Don’t Let Republicans Normalize 6-Week Abortion Bans!
Just a few years ago, six-week bans were considered too "radical" even by the GOP's own standards. Florida is set to pass yet another one this week.
AbortionPolitics

Florida is on the brink of enacting a bill that would ban abortion at six weeks after the last menstrual period—before many people would even realize they’re pregnant. The state Senate passed the bill, which also restricts telehealth access to the abortion pill, on Monday; the House, whose version of the bill doesn’t even offer a rape exception, will vote on it this week. Gov. Ron DeSantis (R) has, of course, vowed to sign the ban into law.

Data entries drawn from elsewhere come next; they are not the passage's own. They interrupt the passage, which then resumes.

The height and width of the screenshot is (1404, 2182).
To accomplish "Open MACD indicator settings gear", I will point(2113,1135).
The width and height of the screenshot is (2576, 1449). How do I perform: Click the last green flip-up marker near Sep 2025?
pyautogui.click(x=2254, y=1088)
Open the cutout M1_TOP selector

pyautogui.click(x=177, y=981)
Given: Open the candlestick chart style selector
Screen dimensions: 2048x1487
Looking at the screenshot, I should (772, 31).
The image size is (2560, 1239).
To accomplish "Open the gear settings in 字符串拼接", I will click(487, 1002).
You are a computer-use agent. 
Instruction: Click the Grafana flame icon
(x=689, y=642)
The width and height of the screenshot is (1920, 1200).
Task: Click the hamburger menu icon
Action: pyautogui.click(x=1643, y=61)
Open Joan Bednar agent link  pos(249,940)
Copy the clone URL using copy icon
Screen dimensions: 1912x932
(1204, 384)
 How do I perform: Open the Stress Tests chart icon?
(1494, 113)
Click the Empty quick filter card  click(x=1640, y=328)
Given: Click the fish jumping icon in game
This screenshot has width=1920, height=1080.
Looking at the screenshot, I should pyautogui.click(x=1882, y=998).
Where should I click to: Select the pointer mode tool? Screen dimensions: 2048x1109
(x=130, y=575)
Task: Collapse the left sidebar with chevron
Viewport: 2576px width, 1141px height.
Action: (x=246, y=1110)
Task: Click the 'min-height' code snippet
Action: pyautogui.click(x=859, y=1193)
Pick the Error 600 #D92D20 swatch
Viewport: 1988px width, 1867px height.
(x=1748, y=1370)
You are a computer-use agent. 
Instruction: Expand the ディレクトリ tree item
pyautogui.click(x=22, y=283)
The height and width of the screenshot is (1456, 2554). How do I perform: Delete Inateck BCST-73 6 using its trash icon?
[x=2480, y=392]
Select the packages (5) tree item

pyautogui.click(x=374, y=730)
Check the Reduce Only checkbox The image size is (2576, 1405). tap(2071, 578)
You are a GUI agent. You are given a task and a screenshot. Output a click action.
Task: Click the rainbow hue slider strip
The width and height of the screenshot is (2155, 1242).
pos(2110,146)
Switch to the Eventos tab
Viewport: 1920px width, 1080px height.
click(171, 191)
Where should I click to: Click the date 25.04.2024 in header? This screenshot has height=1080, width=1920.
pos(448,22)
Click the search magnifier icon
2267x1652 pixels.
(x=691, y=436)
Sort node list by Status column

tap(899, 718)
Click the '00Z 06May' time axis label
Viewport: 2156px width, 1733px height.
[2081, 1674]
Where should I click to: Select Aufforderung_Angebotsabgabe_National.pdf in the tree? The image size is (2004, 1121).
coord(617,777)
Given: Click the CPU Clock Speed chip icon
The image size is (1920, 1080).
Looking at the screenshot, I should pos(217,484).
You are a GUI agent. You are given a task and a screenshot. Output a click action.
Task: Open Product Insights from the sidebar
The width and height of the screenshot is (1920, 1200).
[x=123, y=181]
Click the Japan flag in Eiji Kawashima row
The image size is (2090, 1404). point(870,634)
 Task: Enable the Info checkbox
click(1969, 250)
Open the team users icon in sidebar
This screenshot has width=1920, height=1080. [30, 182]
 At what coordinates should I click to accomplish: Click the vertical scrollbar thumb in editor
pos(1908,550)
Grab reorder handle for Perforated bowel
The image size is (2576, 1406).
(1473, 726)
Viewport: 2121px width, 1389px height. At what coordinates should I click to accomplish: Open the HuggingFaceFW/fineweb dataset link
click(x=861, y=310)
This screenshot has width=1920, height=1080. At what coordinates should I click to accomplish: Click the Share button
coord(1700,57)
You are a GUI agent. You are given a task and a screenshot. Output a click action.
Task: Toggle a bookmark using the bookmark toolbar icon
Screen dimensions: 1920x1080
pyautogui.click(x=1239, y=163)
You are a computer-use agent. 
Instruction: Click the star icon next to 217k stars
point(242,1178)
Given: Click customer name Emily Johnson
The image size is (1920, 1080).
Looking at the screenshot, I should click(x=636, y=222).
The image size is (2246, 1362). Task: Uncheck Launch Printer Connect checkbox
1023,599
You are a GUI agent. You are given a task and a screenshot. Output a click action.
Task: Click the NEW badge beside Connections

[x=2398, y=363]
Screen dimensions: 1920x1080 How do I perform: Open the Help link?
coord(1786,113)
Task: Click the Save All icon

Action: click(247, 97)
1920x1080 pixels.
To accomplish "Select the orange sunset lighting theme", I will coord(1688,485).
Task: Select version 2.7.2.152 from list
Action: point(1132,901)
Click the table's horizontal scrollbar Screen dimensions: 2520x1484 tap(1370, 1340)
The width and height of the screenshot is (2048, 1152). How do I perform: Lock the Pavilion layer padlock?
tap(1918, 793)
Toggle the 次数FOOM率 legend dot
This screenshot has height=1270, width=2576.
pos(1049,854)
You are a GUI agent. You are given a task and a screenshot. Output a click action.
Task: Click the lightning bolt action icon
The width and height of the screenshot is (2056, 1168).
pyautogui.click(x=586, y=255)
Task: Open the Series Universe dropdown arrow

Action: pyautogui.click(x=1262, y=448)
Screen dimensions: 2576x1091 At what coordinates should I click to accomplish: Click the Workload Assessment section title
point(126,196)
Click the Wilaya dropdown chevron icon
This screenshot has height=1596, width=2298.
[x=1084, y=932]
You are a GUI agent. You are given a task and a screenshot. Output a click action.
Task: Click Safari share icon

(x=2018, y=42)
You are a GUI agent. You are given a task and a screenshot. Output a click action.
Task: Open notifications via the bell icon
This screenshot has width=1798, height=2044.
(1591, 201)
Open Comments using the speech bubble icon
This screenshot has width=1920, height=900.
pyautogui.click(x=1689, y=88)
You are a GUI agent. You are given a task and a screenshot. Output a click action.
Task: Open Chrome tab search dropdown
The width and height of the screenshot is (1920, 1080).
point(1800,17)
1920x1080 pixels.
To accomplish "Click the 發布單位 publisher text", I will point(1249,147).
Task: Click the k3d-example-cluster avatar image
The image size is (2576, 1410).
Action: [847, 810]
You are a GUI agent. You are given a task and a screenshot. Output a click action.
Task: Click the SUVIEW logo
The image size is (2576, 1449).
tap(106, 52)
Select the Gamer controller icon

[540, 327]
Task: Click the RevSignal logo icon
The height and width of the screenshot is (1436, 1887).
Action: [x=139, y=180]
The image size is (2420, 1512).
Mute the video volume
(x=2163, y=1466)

As Republicans radically shift the Overton window to the right in the wake of Roe v. Wade being overturned, I would just like to remind everyone that six-week abortion bans are violent, extreme, and unacceptable. They amount to a total ban on a safe, common health care procedure—especially in a state like Florida, where a pregnant person has to make two in-person doctor visits and endure a 24-hour waiting period in between to access abortion, which Vox’s Rachel M. Cohen points out is “a challenging logistical burden at 15 weeks and would be nearly impossible at six.” And as numerous doctors have pointed out—a six-week-old embryo is a clump of cells that is roughly the size of half a TicTac mint. It is not a person.
It’s worth remembering right now that just a few years ago, many Republican lawmakers and anti-abortion activists regarded six-week bans as being too extreme for their political calculations. In 2018, then-Ohio Gov. John Kasich (R) vetoed one such bill, with a handful of Republicans in the legislature opposing it, too. NPR noted that even Ohio’s Right to Life chapter deemed the so-called fetal “heartbeat” bill “too radical.”